In line with my methodological bent and responsibility for monitoring dozens of subjects weekly on the famous old treadmills of the stadium laboratory, I initiated a series of studies on optimal ECG lead placements and stress test regimens. These gave me hands-on experience and insights into exercise physiology, which, combined with improved techniques of electrocardiology, provided an interesting and productive field that I tilled for several years. There were also spin-offs into rehabilitation medicine in a Heart Association Unit in Minnesota and in WHO efforts in research.

Finally, I headed a USPHS Heart Disease Control Program Subcommittee that effectively addressed issues of standardization of exercise testing that was needed for the burgeoning field and which, incidentally, sounded the death knell for Arthur Master’s famous two-step test. The non-standard stress of the Master’s three-minute, two-step test imposed different degrees of circulatory challenge depending on body mass. The good doctor of Manhattan, in those lean days, it was said, would take in $250 a test, and had a dozen or so scheduled each morning. What a sweet deal!

These collaborative efforts led to other useful results: we answered questions about recruitment and participation (50 to 60 percent), about musculoskeletal injuries (25 percent), about differences among responders and non-responders (mainly in smoking habit), about training effects, and about attendance over the 19-month study (50 percent of exercise sessions), and drop-outs (15 percent). The concept of a “faint-of-heart” period was devised, that is, intervention for a period before randomization to reduce eventual drop-outs.

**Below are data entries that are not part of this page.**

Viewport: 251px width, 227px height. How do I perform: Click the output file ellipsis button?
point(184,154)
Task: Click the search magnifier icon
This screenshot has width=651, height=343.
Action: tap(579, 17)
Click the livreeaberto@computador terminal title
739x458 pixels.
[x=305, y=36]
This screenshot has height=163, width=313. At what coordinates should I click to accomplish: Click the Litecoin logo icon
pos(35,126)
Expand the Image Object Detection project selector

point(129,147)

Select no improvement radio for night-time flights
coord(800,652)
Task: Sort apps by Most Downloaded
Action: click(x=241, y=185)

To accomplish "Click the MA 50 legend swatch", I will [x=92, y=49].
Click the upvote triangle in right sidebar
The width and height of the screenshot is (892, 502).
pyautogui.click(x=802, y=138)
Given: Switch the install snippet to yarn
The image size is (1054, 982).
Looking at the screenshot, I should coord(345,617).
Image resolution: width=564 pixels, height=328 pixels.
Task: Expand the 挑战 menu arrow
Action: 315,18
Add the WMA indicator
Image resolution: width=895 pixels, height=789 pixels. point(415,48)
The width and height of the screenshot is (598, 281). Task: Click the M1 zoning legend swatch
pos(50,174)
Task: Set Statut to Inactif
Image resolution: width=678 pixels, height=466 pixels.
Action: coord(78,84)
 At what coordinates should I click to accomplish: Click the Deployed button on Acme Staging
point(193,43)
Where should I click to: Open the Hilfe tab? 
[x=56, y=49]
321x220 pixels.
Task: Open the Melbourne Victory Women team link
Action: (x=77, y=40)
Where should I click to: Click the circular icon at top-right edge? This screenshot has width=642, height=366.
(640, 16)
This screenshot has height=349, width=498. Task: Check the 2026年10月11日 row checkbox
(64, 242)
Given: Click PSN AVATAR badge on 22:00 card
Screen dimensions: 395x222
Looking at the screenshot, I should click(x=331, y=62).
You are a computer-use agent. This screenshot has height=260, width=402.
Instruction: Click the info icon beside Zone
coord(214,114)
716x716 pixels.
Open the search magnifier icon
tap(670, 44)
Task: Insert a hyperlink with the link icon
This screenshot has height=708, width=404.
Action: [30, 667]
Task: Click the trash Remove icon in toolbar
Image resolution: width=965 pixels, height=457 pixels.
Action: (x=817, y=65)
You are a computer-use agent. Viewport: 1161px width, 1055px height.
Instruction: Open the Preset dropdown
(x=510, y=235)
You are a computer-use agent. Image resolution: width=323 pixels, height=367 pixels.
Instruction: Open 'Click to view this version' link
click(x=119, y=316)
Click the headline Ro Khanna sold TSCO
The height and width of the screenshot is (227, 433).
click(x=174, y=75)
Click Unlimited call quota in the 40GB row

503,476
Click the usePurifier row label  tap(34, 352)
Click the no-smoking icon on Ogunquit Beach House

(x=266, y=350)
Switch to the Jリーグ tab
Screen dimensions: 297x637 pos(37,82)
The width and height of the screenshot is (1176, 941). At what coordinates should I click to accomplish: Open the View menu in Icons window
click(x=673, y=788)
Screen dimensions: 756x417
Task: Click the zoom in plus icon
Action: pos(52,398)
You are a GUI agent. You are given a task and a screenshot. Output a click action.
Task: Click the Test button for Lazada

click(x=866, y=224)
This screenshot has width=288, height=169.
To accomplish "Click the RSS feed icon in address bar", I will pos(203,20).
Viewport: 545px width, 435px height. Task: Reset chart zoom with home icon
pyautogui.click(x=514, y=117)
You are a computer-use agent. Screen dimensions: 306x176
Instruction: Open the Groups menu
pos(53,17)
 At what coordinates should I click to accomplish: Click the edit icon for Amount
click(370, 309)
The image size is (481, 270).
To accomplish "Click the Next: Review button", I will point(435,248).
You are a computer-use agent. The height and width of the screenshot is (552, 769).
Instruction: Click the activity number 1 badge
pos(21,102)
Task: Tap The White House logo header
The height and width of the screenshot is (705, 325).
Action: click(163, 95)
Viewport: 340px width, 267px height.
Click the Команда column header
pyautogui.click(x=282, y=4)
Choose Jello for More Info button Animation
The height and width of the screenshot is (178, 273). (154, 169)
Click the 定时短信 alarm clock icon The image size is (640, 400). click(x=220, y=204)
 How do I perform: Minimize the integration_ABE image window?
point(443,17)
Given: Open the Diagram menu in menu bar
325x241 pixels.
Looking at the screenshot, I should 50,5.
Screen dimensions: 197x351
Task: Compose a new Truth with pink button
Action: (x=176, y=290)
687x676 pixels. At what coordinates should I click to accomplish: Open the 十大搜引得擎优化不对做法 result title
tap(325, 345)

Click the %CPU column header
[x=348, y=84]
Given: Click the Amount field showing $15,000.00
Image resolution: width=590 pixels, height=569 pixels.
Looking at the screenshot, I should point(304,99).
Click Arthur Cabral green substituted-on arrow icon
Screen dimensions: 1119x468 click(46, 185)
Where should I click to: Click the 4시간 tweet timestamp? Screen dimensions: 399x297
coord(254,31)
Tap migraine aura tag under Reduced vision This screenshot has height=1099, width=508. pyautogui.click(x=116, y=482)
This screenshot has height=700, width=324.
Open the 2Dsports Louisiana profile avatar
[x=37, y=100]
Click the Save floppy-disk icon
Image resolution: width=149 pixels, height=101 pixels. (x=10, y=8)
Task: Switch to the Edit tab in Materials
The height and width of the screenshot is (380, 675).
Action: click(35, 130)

The group of investigators concluded from the pilot, however, that a trial of primary prevention of CHD with exercise as the sole intervention was not feasible.

Attention turned promptly to “Jumbo,” the first formal application for a multiple-risk-factor intervention trial, which included a modest component of unsupervised physical activity as well as simultaneous lowering of the big-three risk factors. The elegantly designed application of Taylor, Stamler, and Remington, to which many of us contributed heavily, was visited by an oversized NIH review panel of 21 narrow experts, virtually assuring a normal distribution of their priority scores and therefore a non-fundable mean score. Jumbo died in the womb.

But the Jumbo concept, and the application itself, would soon serve as foundation for the Institute-initiated Multiple Risk Factor Intervention Trial, MRFIT, which would occupy all our futures for a decade. This was the first example of many in which NHLBI, by one or another mechanism, took over the design, support, and management of collaborative studies in CVD prevention, a controlling policy that goes on today — with ponderous programs and forced partnerships and mixed results.